For canine, the variation percentages between VCBA and no-CBA stress were 42%, 35%, 60%, and 102% from the reference points. The variation percentages between PCBA and no CBA were 2%, −10%, −21%, and −8%, respectively. These variations highlight that the VCBA aligner generates higher stress.
For the first premolar, variation percentages of stress with VCBA and no CBA for premolar 4 were 35%, 21%, 43%, and 95%, respectively, from the reference points. The PCBA variations were 21%, 5%, 12%, and 33%. This concludes that VCBA generates higher stress than PCBA aligners.
For the second premolar, the stress VBCA variations were −24%, −25%, and −36%, and for PCBA variations, they were 11%, 16%, and 15%. The variation values underline that VCBA generates less stress than no CBA aligners.
For the first molar using VCBA and PCBA aligners, the stresses were lower than for no CBA, and the variation percentages for VCBA were 229%, −33%, −34%, and −3%. The variation percentages for PCBA were −65%, −70%, −74%, and −65%.
It was found that the forces and moments in canine were maximum with VCBA aligners, producing values of 0.402 N and 1.15 N·mm. For first premolar, a maximum force and moment of 0.221 N and 0.947 N·mm were generated with the VCBA aligner. Additionally, for second premolar, the maximum force and moment were obtained using the PCBA aligner with values of 0.854 N and 0.589 N·mm, respectively. Finally, in molar, the maximum forces and moments produced were 0.153 N and 1.6 N·mm, with no CBA.
On the other hand, bone density varies significantly among individuals and can impact the forces required for effective tooth movement. Integrating patient-specific bone density data into FEM models would allow for more precise predictions and better alignment of treatment strategies with individual patient needs; however, bone density data studies are outside the scope of this study.
5. Conclusions
Simulations have shown that the use of CBA reduces tipping in teeth, and the model with VCBA presented the best results for dental movement.

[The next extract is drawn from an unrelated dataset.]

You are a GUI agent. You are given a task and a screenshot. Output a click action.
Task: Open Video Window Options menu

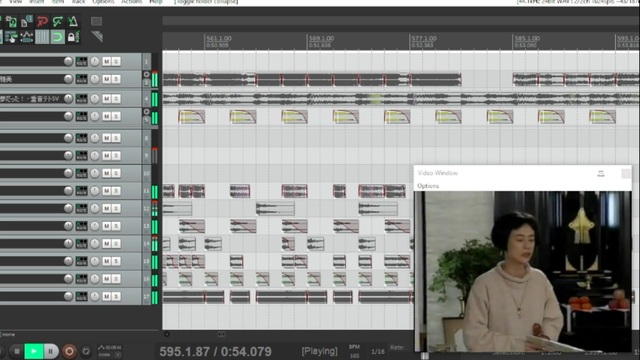(428, 186)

Considering the practical and ethical problems of clinically judging the differences between CBA and no CBA expansions with aligners, the computational model is an approach that can be used to estimate tooth movement. In addition, the resulting forces and moments acting on the dental system imposing distal displacement on aligners could be calculated. In fact, the simulations showed that a greater reaction, represented as an increase in force and moment, presents lower tipping. In this case, the use of CBA reduces tipping in teeth, and the model with VCBA presented the best results for dental movement.
The results indicate that the presence or absence of CBA influences the magnitude of relative tooth movement, which varies depending on the tooth’s position within the treatment plan, but the use of CBA (vestibular o palatal) or no CBA depends on the expertise of the oral medicine professional, who must determine the appropriate type of movement required for a specific treatment.